For Nuruddin Farah, the personal is the political. His novels, short stories, essays, and plays deal with the themes of a lost country, a lost cultural identity, and the burden of keeping a country alive in minds and hearts. After decades writing about the political struggles, civil war and the diaspora, Farah is using his passion, wisdom, and talent for language to help negotiate a peaceful arrangement among fighting factions in his native Somalia.
As part of a U.S. speaking tour, Farah will be on the Washington University campus Feb. 13 and 14 to speak on “Political Islam and Clan in Present-day Somalia” for the Assembly Series, and to present a reading/discussion of his works for the Department of English in Arts & Sciences.
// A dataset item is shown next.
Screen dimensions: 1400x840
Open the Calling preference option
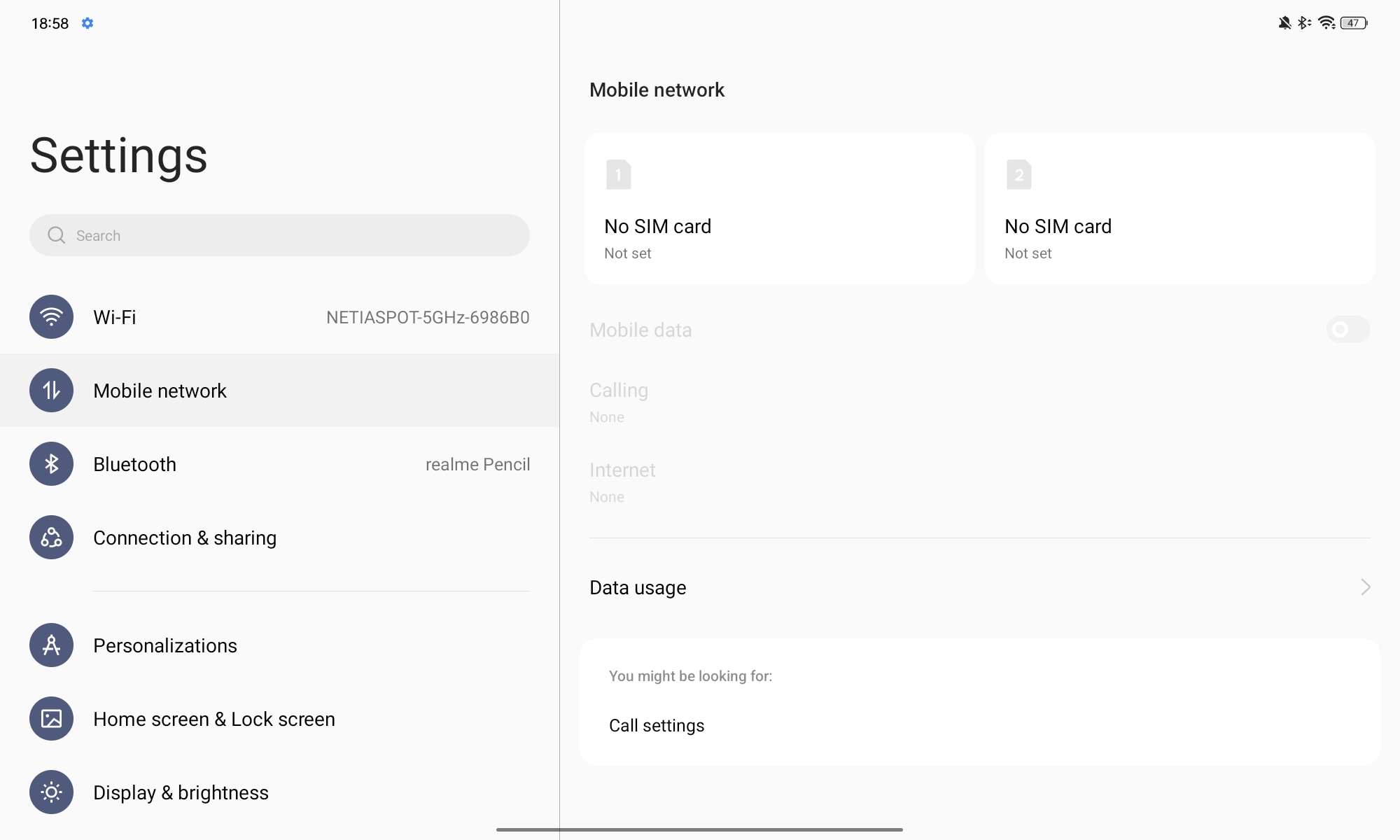(x=980, y=402)
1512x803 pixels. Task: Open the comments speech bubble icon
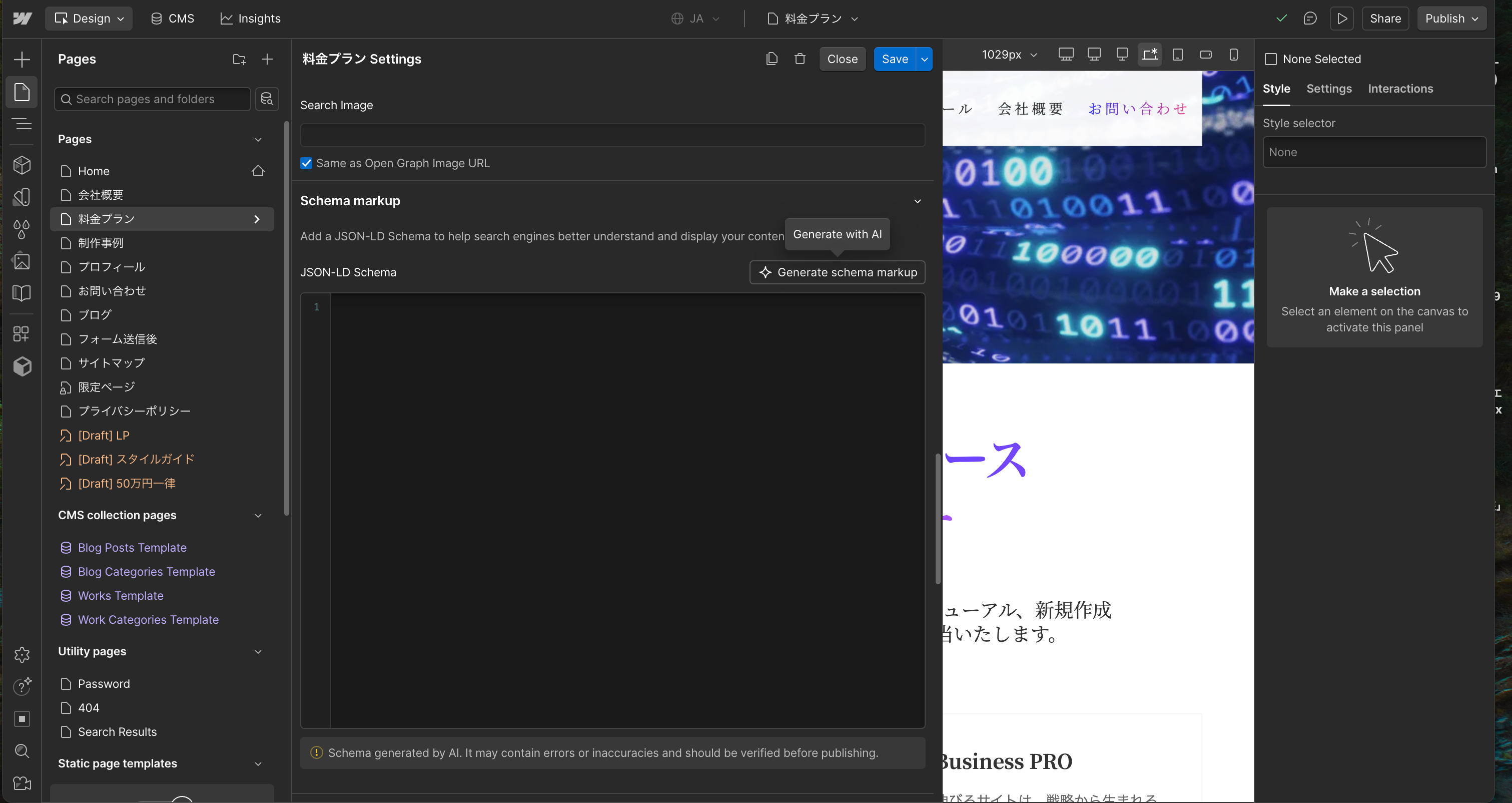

Both events are free and open to the public.
In addition, there will be an informal discussion with Farah at 2 p.m. in the Anheuser-Busch School of Law, Room 309.
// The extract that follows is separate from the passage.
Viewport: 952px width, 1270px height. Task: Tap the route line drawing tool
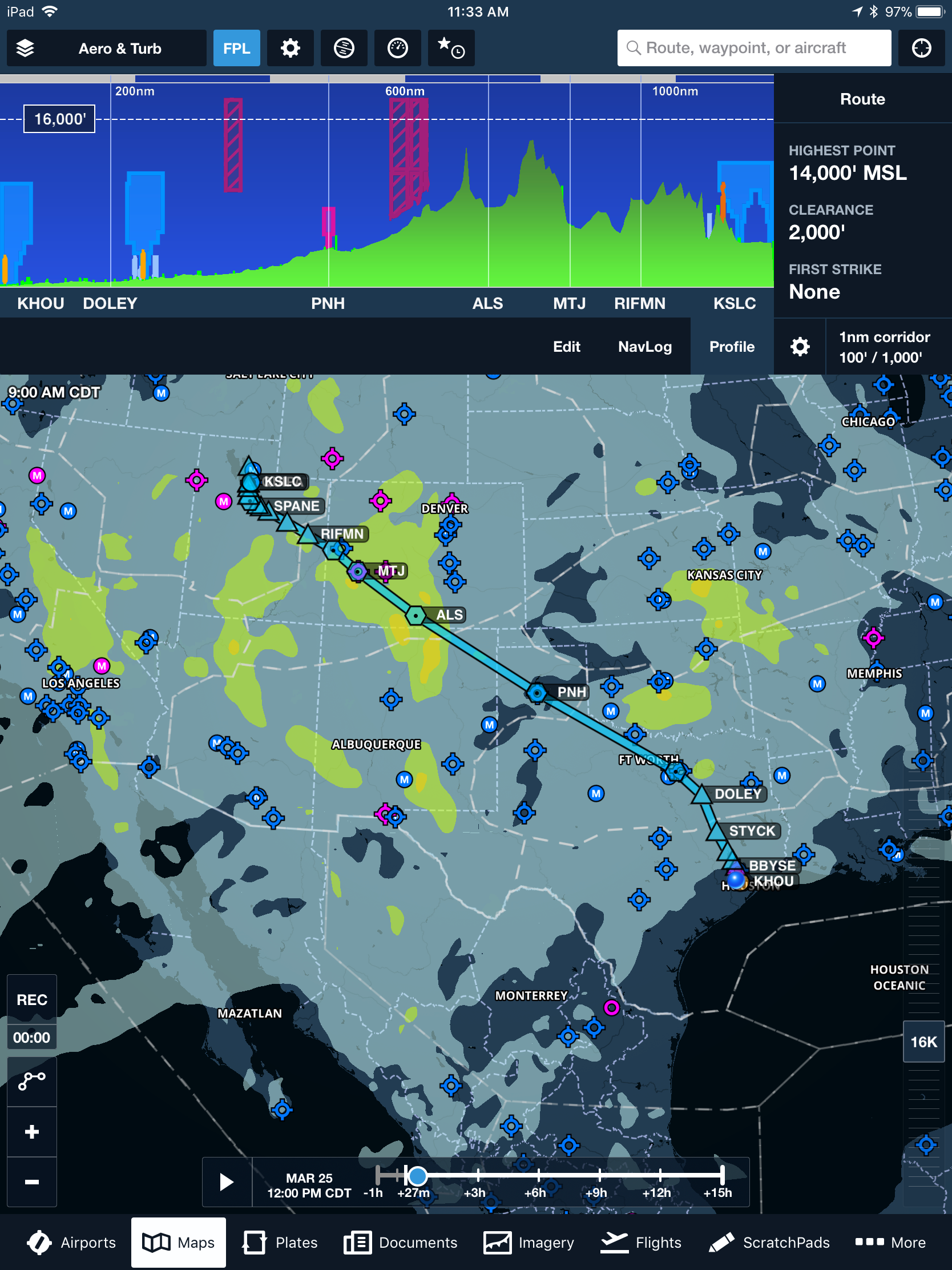31,1080
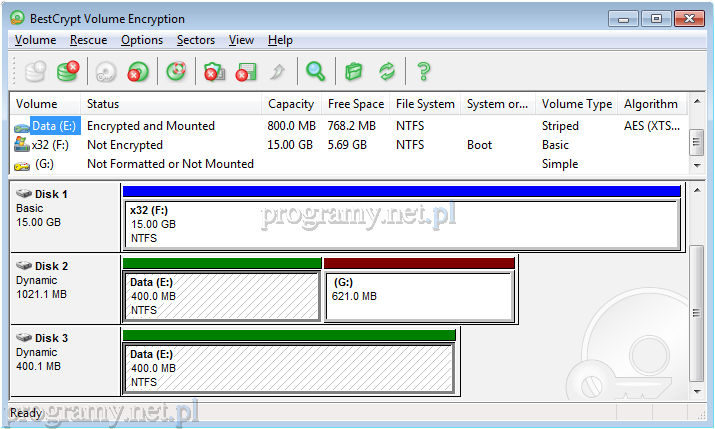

The English Dept. presentation will be held at 8 p.m. Tuesday, February 13 in the Hurst Lounge, located in Duncker Hall; the Assembly Series talk will be held at 11 a.m. Wednesday, February 14, in Graham Chapel, both on the Danforth Campus. In addition, his appearance at Washington University is part of the community-wide literacy project called The Big Read, which invites individuals to join in reading Ray Bradbury’s classic, “Fahrenheit 451” and discussing its themes of book censorship. To view the events being planned for The Big Read, visit the Web site at bigread.wustl.edu.
Farah is very familiar with the harm done by book censorship. His debut novel, “From a Crooked Rib,” was published in 1970 but it was his second novel, “A Naked Needle,” that angered the Somalian government, ordered his works banned and sentenced him to death. He left his homeland in 1974 and continued to write and to teach throughout Europe, America, India and Africa.
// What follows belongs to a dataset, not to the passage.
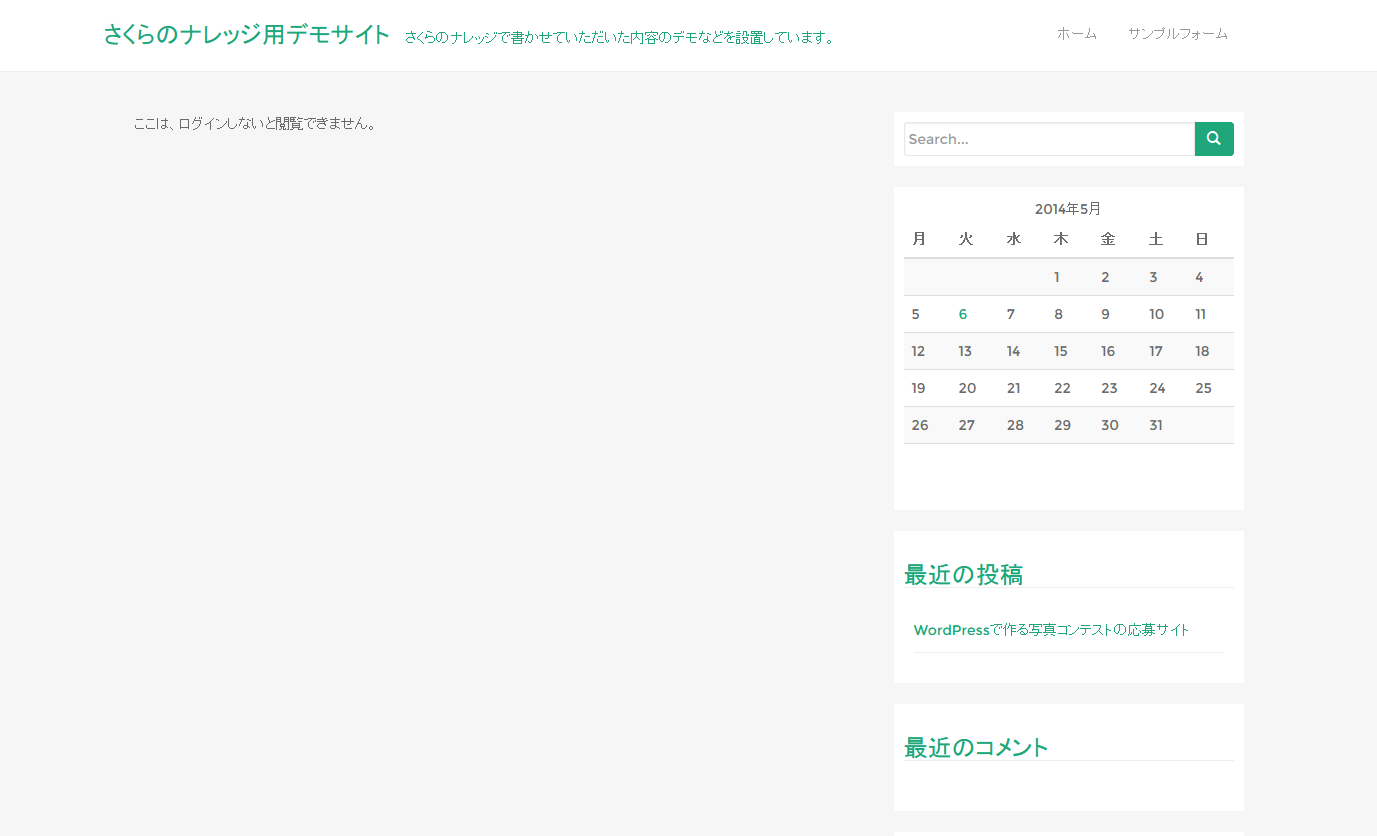1377x836 pixels.
Task: Open the ホーム menu item
Action: [x=1076, y=34]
With more than a dozen works of fiction to his credit, most of them created in English (not his native language), he has gained worldwide acclaim and has been consistently short-listed for major global literary prizes. In 1998 he won the Neustadt Prize for Literature.
He is well known for his trilogies: “Blood in the Sun;” and “Variations on the Theme of an African Dictatorship.” He is working on his third, as yet untitled trilogy and has published two of those stories: “Links” in 2004, and “Knots” in 2006. Among his best known works are “Secrets” and “Sweet and Sour Milk.”